Wednesday, February 20, 2013

Types of User-Defined Functions And Performance Considerations

Microsoft SQL Server supports user-defined functions (UDFs) which provide for code encapsulation and reuse, but come with design and very significant performance considerations. Application developers new to T-SQL like UDFs because they align to a procedural programming design pattern familiar to that skill set. However unless understood and used properly, UDFs will greatly reduce database performance.

 In this post I will discuss the following:

1.    Types of UDFs and examples
2.    Performance comparisons and explanations

1. Types of UDFs and examples

UDFs in SQL Server can return Tables or Scalar values. Additionally UDFs can be Multi-Statement or Single-Statement (labeled In-Line). So logically there are four types – although Scalar In-Line UDFs currently are not supported.

                                    Multi-Statement        In-Line
Scalar-Valued            Supported                   Not Supported
Table-Valued             Supported                   Supported

In the SSMS GUI you can see the UDFs in the Programmability -> Functions section.









For our examples, we will be using a simple City, State database. We will be reviewing In-Line vs. Multi-Statement versions of a function to return the first city (alphabetically) for a given state and letter.

Although Scalar functions typically are not explicitly qualified as Multi-Statement, I have named the function with “Multi” in this post to be clear that in this regard Scalar functions align to Multi-Statement Table-Valued functions. As will be explained below, the difference between Multi-Statement and Single-Statement gets to the essential difference among the various types of UDFs and corresponding performance considerations. Below are code samples for the three UDFs.

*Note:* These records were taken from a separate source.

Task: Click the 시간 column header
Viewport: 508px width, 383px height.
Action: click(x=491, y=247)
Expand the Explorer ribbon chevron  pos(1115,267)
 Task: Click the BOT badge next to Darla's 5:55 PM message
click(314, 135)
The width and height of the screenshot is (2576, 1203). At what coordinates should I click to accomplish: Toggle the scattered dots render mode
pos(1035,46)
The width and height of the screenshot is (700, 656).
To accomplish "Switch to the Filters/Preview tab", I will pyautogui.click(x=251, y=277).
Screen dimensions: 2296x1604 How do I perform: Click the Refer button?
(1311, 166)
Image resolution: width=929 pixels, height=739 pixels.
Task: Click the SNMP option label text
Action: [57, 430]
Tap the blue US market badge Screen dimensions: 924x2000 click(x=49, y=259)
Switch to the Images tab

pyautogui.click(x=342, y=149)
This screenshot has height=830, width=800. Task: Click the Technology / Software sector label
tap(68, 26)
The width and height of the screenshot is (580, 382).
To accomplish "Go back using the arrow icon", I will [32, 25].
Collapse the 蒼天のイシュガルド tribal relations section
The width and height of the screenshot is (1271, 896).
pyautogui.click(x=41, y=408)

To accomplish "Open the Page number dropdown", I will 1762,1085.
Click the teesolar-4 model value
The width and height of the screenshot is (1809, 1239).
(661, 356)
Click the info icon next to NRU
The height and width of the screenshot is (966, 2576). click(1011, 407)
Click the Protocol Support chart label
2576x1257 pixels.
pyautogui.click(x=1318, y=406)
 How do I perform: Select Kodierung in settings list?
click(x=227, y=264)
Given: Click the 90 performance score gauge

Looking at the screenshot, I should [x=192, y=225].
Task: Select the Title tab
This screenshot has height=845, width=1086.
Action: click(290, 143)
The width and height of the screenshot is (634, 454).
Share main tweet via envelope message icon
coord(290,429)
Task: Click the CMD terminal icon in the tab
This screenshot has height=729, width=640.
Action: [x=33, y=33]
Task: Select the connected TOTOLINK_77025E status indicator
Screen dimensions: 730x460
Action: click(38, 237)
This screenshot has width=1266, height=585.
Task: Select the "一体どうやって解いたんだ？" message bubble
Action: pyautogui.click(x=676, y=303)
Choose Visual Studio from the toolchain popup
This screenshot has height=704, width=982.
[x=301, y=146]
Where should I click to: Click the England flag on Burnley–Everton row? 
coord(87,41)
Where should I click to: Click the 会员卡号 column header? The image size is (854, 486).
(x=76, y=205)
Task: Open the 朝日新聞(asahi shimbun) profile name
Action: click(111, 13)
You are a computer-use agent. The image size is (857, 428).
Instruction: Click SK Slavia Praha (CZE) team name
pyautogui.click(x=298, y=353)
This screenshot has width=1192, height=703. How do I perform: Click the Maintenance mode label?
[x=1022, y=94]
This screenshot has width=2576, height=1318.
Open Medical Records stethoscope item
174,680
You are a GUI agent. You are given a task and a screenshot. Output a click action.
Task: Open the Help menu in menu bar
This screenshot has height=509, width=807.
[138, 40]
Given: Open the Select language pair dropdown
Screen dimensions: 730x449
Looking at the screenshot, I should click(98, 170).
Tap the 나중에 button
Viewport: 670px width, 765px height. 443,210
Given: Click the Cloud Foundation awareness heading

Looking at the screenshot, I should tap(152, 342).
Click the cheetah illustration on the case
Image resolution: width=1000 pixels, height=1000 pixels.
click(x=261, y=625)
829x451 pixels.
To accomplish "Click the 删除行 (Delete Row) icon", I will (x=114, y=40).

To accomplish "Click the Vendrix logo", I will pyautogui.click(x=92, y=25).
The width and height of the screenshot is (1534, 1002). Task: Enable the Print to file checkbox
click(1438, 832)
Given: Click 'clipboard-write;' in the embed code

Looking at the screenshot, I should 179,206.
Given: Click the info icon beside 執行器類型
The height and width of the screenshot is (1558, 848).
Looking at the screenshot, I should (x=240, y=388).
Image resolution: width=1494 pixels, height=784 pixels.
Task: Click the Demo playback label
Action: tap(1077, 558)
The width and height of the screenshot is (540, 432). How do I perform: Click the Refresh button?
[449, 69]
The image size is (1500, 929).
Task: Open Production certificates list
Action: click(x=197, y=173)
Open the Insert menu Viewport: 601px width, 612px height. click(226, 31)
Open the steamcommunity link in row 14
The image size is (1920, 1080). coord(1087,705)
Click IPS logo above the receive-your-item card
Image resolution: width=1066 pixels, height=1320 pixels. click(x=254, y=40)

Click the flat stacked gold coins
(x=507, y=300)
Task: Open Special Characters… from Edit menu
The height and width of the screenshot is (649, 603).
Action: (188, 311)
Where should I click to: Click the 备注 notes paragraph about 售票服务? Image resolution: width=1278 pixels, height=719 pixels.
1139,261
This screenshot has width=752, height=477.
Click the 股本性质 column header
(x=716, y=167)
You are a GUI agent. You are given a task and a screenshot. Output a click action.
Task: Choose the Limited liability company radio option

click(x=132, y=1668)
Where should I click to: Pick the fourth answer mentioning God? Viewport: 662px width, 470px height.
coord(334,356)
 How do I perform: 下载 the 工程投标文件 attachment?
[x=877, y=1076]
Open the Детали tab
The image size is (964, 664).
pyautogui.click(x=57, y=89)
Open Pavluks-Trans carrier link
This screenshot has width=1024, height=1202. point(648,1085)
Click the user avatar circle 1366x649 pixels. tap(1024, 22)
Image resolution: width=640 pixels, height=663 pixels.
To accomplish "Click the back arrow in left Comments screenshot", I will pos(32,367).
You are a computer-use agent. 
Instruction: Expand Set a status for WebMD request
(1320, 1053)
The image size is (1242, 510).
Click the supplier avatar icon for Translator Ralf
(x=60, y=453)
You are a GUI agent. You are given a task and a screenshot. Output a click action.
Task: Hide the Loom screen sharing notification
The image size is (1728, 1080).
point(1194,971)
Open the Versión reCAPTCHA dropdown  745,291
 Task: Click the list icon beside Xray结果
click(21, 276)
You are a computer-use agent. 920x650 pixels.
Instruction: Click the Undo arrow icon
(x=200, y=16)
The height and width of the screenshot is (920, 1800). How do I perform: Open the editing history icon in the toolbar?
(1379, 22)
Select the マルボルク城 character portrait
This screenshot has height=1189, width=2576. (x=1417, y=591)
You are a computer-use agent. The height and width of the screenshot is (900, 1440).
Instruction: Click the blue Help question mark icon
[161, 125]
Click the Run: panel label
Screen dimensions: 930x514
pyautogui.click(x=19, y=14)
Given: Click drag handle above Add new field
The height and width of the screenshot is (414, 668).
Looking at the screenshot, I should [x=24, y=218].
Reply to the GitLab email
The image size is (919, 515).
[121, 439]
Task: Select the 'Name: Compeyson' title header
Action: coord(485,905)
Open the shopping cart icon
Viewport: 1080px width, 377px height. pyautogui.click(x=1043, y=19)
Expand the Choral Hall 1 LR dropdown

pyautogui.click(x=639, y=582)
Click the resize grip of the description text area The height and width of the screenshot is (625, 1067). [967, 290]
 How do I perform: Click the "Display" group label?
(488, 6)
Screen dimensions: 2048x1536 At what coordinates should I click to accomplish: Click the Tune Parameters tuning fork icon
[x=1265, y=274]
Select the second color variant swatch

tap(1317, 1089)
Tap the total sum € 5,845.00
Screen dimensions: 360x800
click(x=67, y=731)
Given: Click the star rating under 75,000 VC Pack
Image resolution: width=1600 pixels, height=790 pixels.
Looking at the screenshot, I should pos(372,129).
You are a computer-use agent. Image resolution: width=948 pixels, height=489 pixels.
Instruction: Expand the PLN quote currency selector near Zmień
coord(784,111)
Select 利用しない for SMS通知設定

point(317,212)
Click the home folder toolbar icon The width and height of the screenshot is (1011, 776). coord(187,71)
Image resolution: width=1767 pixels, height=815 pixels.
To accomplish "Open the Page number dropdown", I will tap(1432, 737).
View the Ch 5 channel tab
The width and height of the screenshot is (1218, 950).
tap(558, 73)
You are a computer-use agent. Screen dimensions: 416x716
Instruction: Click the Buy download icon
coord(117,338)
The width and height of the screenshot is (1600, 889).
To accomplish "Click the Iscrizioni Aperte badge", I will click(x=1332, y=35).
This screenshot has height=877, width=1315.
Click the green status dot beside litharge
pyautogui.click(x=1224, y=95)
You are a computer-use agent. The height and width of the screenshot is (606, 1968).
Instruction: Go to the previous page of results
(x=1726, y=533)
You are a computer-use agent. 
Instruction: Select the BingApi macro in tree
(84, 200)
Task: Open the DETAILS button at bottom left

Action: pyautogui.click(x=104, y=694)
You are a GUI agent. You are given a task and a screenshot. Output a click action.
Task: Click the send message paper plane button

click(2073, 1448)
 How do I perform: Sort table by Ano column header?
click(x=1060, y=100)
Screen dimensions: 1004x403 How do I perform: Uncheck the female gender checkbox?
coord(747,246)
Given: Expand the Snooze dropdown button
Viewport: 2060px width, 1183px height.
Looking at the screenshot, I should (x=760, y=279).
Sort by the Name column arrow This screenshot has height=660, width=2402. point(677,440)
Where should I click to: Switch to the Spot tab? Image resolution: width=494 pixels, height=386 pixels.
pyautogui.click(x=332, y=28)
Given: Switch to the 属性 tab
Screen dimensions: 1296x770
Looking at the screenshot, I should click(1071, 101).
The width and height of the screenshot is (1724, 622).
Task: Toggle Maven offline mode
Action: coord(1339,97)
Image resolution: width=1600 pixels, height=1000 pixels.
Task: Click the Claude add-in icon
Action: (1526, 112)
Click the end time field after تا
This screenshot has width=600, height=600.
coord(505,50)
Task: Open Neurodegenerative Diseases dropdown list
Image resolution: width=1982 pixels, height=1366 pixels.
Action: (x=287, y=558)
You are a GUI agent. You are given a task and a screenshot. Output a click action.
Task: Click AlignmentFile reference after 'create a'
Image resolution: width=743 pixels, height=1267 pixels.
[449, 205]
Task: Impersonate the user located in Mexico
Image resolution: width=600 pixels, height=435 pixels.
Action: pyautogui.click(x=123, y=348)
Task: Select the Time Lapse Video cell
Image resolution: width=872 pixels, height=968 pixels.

CREATE FUNCTION [dbo].[GetFirstCity_Scalar_Multi](
        @CDState            VARCHAR(2)
       ,@CityFirstLetter    VARCHAR(1)
)

RETURNS VARCHAR(100)
AS

BEGIN
       DECLARE @TXCity VARCHAR(100)

            --other T-SQL statements allowed

       SELECT TOP 1 
              @TXCity = TXCity
       FROM  
              dbo.GeoData
       WHERE
              CDState = @CDState
       AND    TXCity LIKE @CityFirstLetter + '%'
       ORDER BY
              TXCity

            --other T-SQL statements allowed

       RETURN @TXCity
END

CREATE FUNCTION [dbo].[GetFirstCity_Table_Multi](
        @CDState            VARCHAR(2)
       ,@CityFirstLetter    VARCHAR(1)
)

RETURNS @City TABLE
    (
        TXCity       VARCHAR(100)
    )
AS

BEGIN
   --other T-SQL statements allowed

    INSERT
       INTO
              @City
                     SELECT TOP 1 
                            TXCity
                     FROM  
                           dbo.GeoData
                     WHERE
                           CDState = @CDState
                     AND    TXCity LIKE @CityFirstLetter + '%'
                     ORDER BY
                            TXCity

   --other T-SQL statements allowed
    RETURN
END

CREATE FUNCTION  [dbo].[GetFirstCity_Table_InLine](
        @CDState            VARCHAR(2)
       ,@CityFirstLetter    VARCHAR(1)
) RETURNS TABLE

AS
RETURN
      --only one SELECT allowed
       SELECT TOP 1 
               TXCity
       FROM  
              dbo.GeoData
       WHERE
              CDState = @CDState
       AND    TXCity LIKE @CityFirstLetter + '%'
       ORDER BY
               TXCity

Note that the essential work of each UDF – the data access SQL – is identical. What distinguishes each is “only” the interface and implementation wrapping it. But we will see next that this has significant performance implications.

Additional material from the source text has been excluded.